Nicolau Tolentino

Filho de um advogado da Casa da Suplicação, frequentou largos anos a Universidade de Coimbra sem nunca terminar o curso de Direito.

Em 1767, obteve carta de professor régio de Retórica e de Poética e dedicou-se ao magistério durante largos anos. Todavia, esta profissão depressa o enfastiou e procurou então, por vários meios, ingressar numa carreira burocrática.
Em 1870, foi então nomeado oficial praticante, sem vencimento, da Secretaria de Estado dos Negócios do Reino e, três anos depois, ascendeu a oficial ordinário da mesma Secretaria.

Tolentino queixou-se amarga e frequentemente da sua penúria financeira, o que lhe valeu o apodo de Poeta Pedinchão, uma vez que nem dinheiro tinha para enterrar um mísero cavalo.

Chegou, no entanto, a ser nomeado cavaleiro fidalgo da Casa Real com uma tença, entrar para sócio da Academia das Ciências e imprimir as suas obras à custa do Estado.

Numa publicação anual da tipografia Rollandiana é que apareceram, entre 1779 e 1783, impressas anonimamente, pela primeira vez, composições de Nicolau Tolentino de Almeida.

Todavia, só em 1801, reunirá ele, em dois pequenos tomos, as suas Obras Poéticas. Anos depois foram publicadas novas edições da mesma obra a que se acresceu um terceiro volume intitulado Obras Póstumas.

A edição das suas obras de 1861, organizada por José Torres, inclui algumas gravuras da autoria de Nogueira da Silva. A sua obra contempla diversas composições - sonetos, odes, cartas e sátiras.

Estas últimas celebrizaram-no a ponto de ele hoje representar, na história literária portuguesa, o papel de "o satírico".

Todavia, as suas sátiras afastam-se das características habituais do género, uma vez que se revestem de um pendor humorista desprovido do intuito de estigmatizar vícios ou defeitos pessoais.

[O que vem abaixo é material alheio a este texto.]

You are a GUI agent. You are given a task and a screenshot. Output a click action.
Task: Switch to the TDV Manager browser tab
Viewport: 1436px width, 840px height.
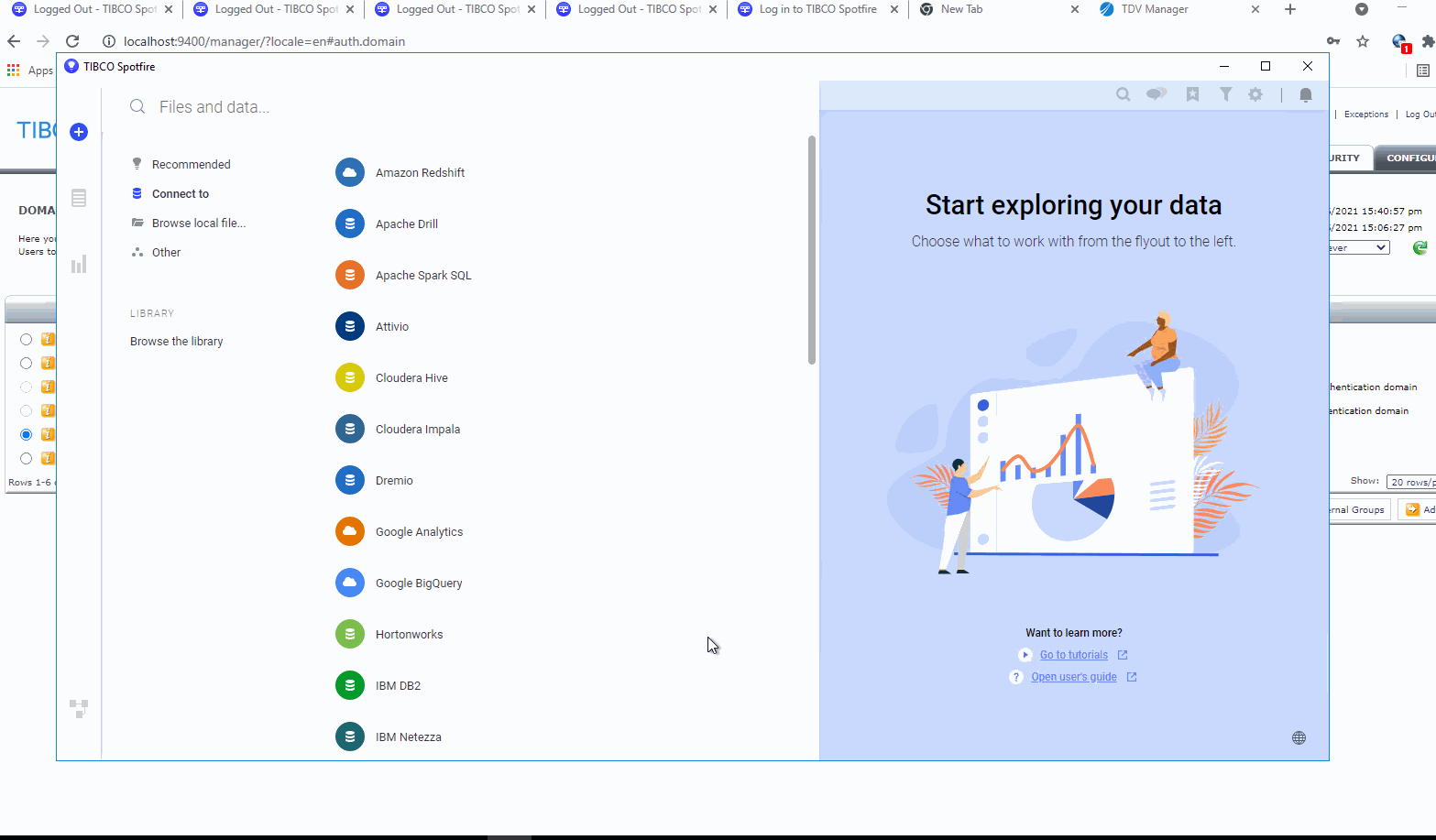pos(1155,9)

Apresentava-se como um espectador atento da realidade circundante, procurando matéria pitoresca para reproduzir e transfigurar, pelo que nos deixou nos seus sonetos, nos seus memoriais e, sobretudo, nas suas sátiras, crónicas de costumes que preludiavam já uma literatura percorrida por uma galeria de tipos, ao estilo da "comédia humana" que outros autores desenvolveriam mais tarde.